• Instructions for the task: Could you write out the records from the line containing "Image resolution: width=1163" through the end of the records, requests included, with 38 added to every coordinate in the answers? Leave the pictures out.

• Task material:

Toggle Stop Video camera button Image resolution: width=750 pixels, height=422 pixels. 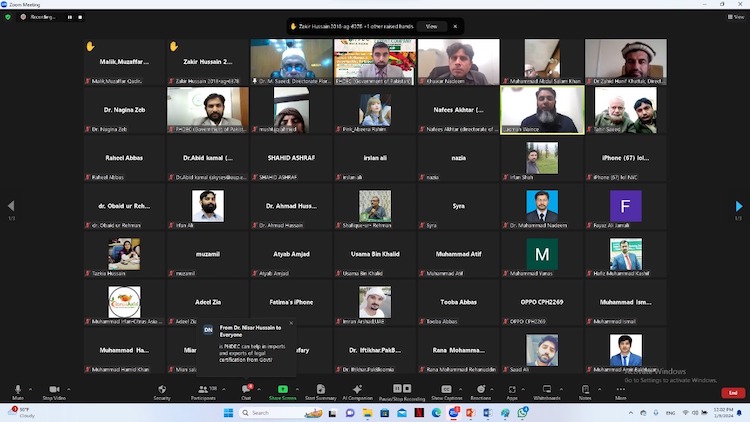52,391
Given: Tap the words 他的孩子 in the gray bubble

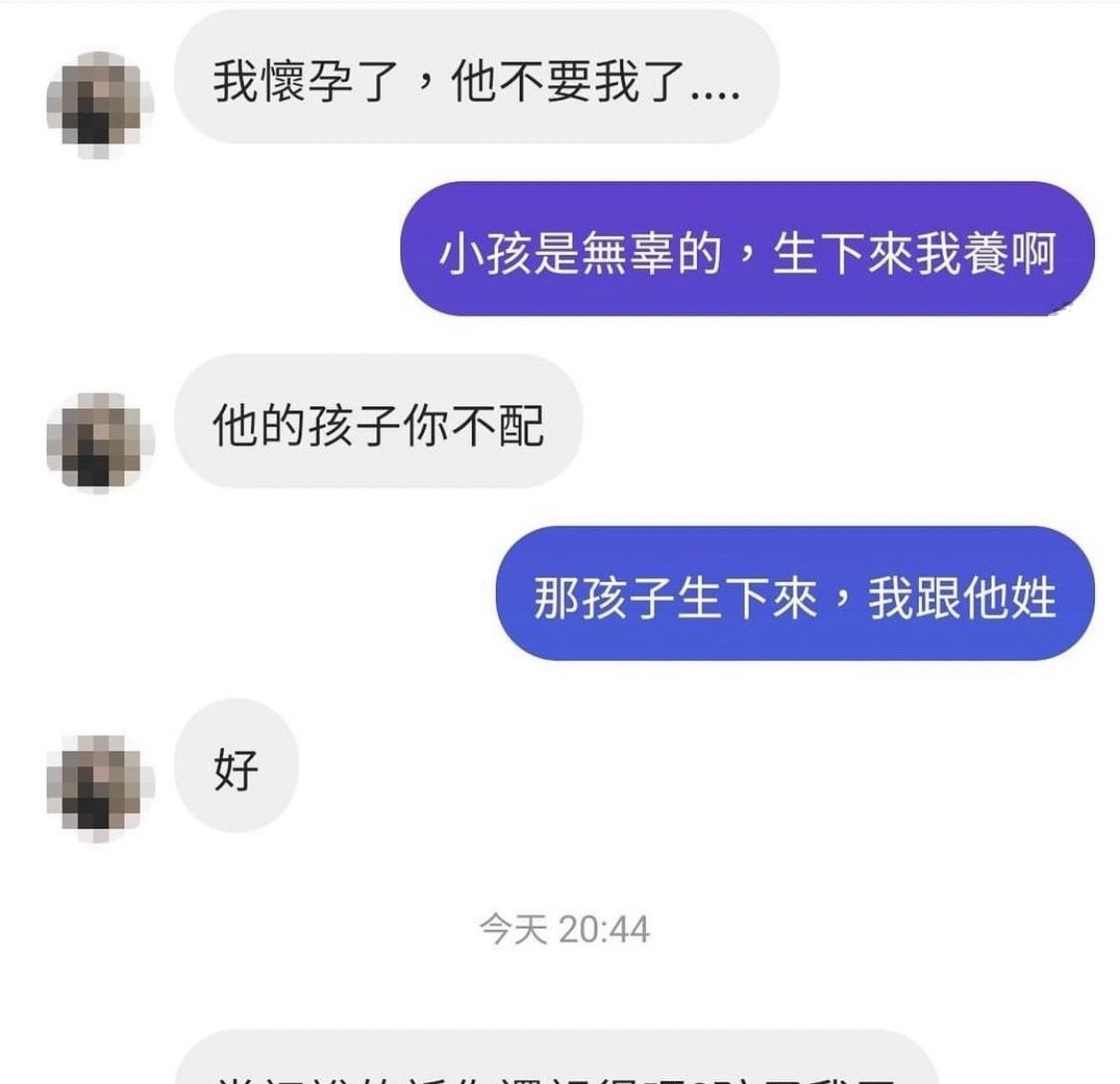Looking at the screenshot, I should [x=307, y=425].
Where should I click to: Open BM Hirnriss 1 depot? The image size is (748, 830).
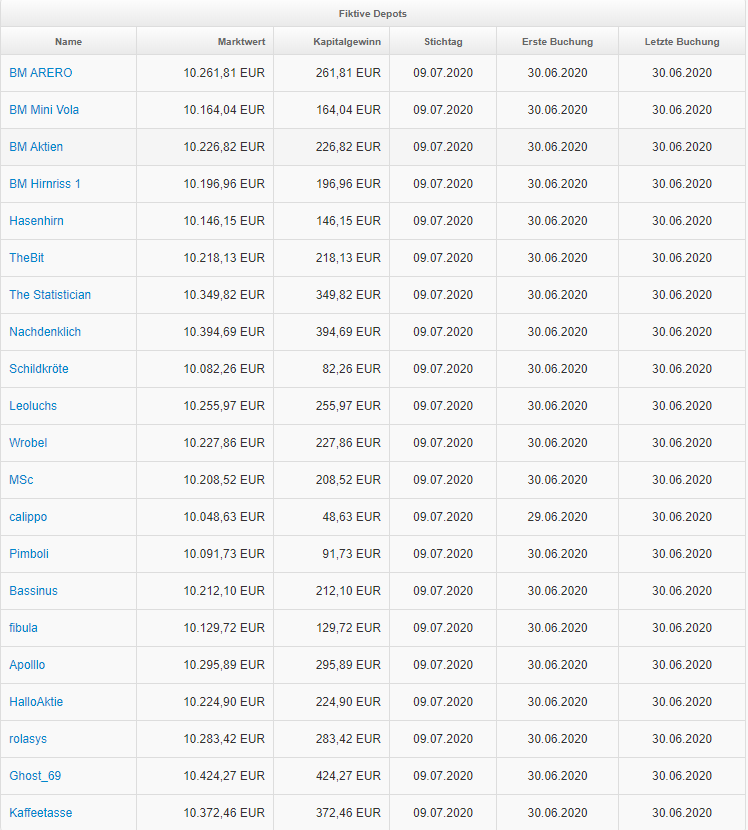(45, 184)
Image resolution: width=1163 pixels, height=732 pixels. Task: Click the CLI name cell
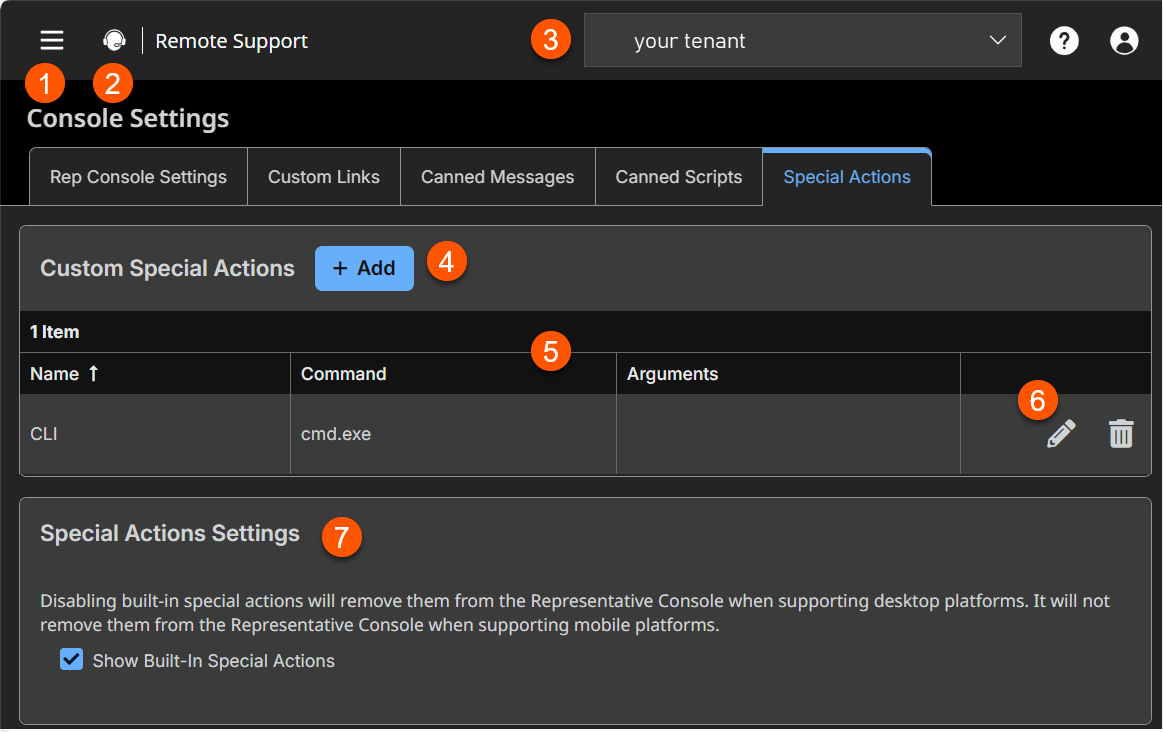coord(44,434)
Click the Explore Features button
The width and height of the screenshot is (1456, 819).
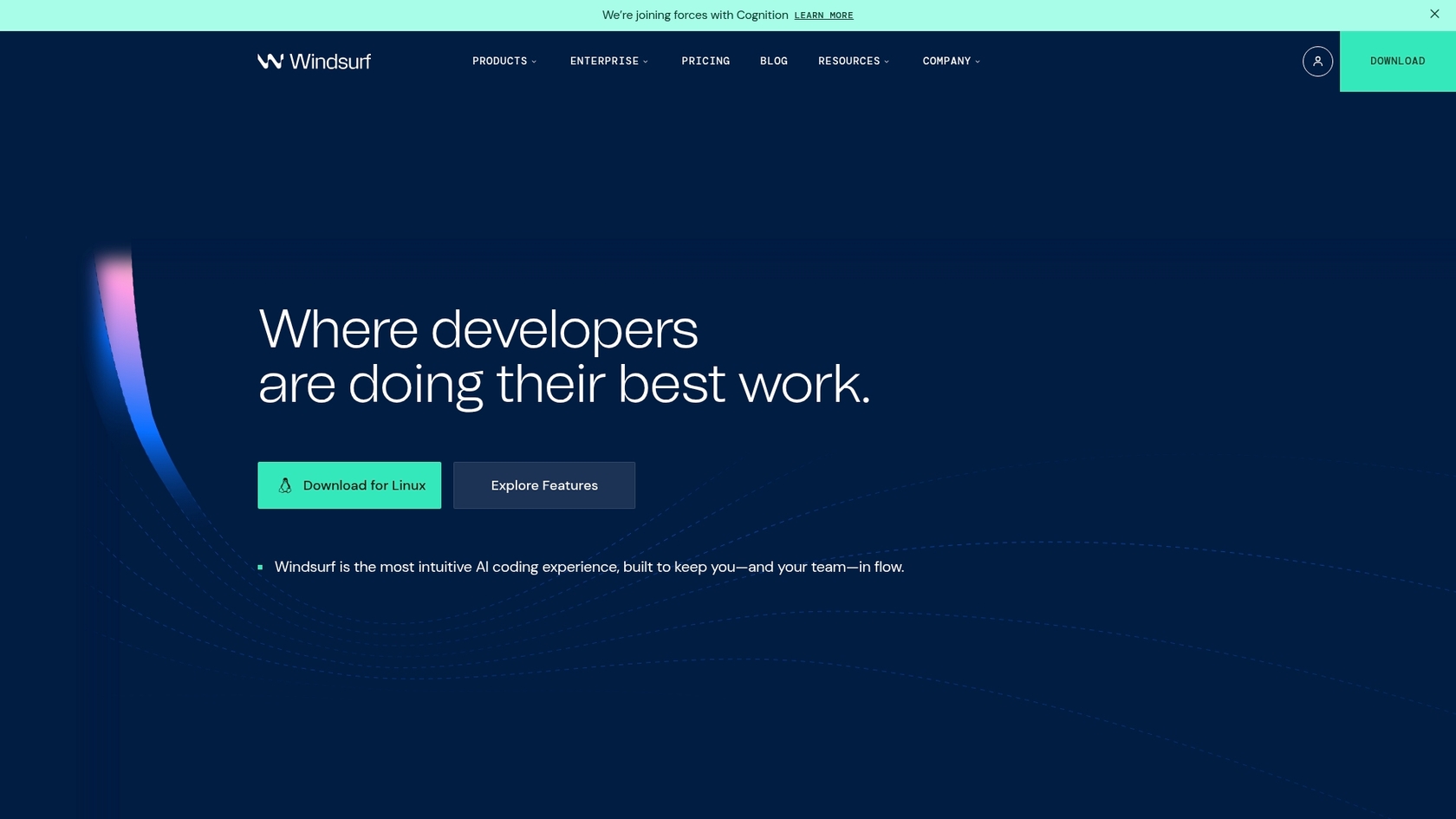coord(543,484)
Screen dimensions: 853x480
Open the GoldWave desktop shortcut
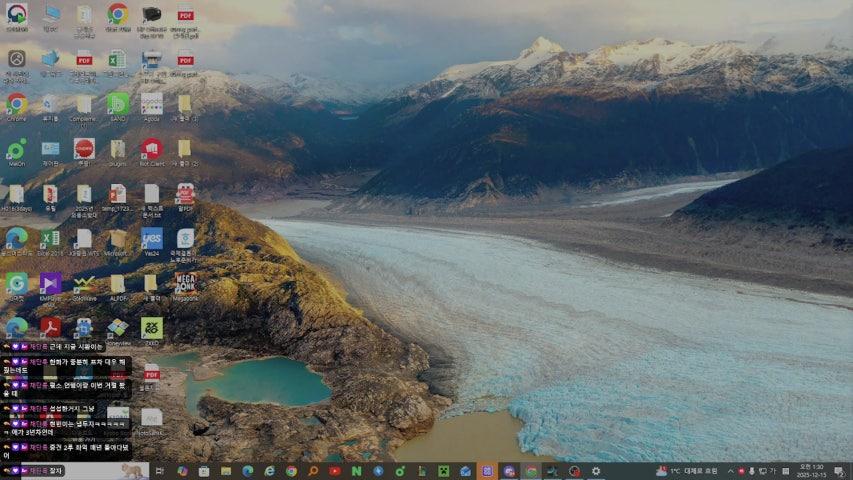84,284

• Exercise result:
Image resolution: width=1163 pixels, height=732 pixels. Task: Click the CLI name cell
coord(82,472)
Click the Explore Features button
The width and height of the screenshot is (1456, 819).
coord(581,522)
Screen dimensions: 853x480
Open the GoldWave desktop shortcut
122,322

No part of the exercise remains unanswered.